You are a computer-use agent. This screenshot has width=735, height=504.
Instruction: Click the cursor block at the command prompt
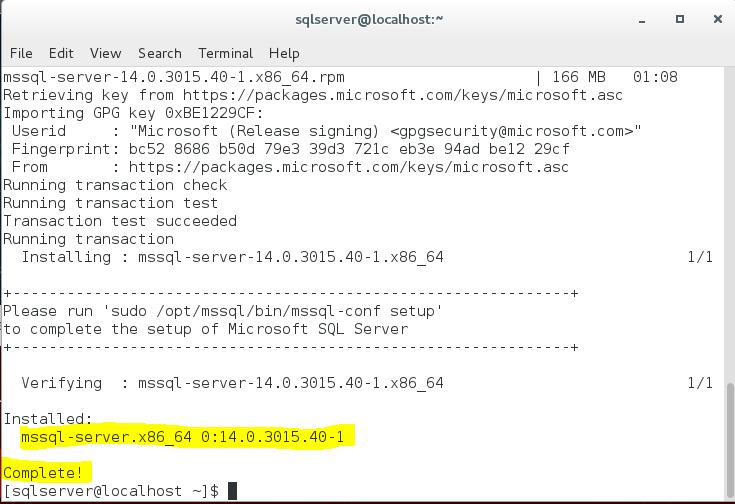(x=232, y=491)
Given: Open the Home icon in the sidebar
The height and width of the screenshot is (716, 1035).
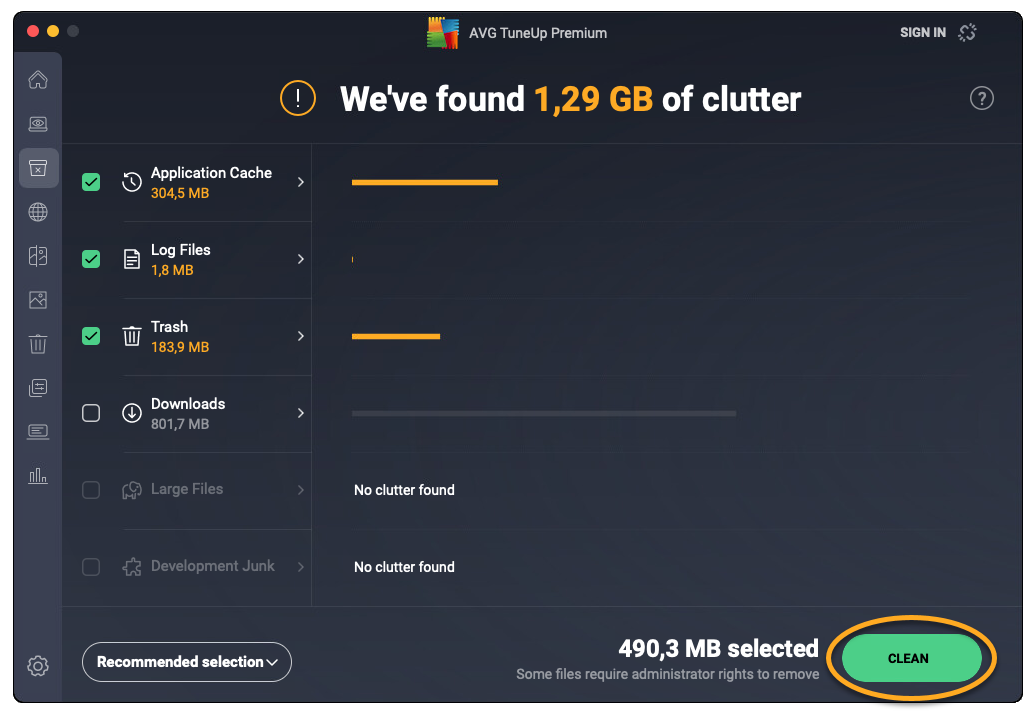Looking at the screenshot, I should pos(38,80).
□ □ □ □ □
**EXERCISE GOAL**
Output each entry exactly. Skip the pictures.

**SOLUTION BELOW**
You are a computer-use agent. This screenshot has width=735, height=504.
Instruction: Click the cursor block at the command prompt
(x=232, y=491)
Given: Open the Home icon in the sidebar
The height and width of the screenshot is (716, 1035).
Looking at the screenshot, I should pos(38,80).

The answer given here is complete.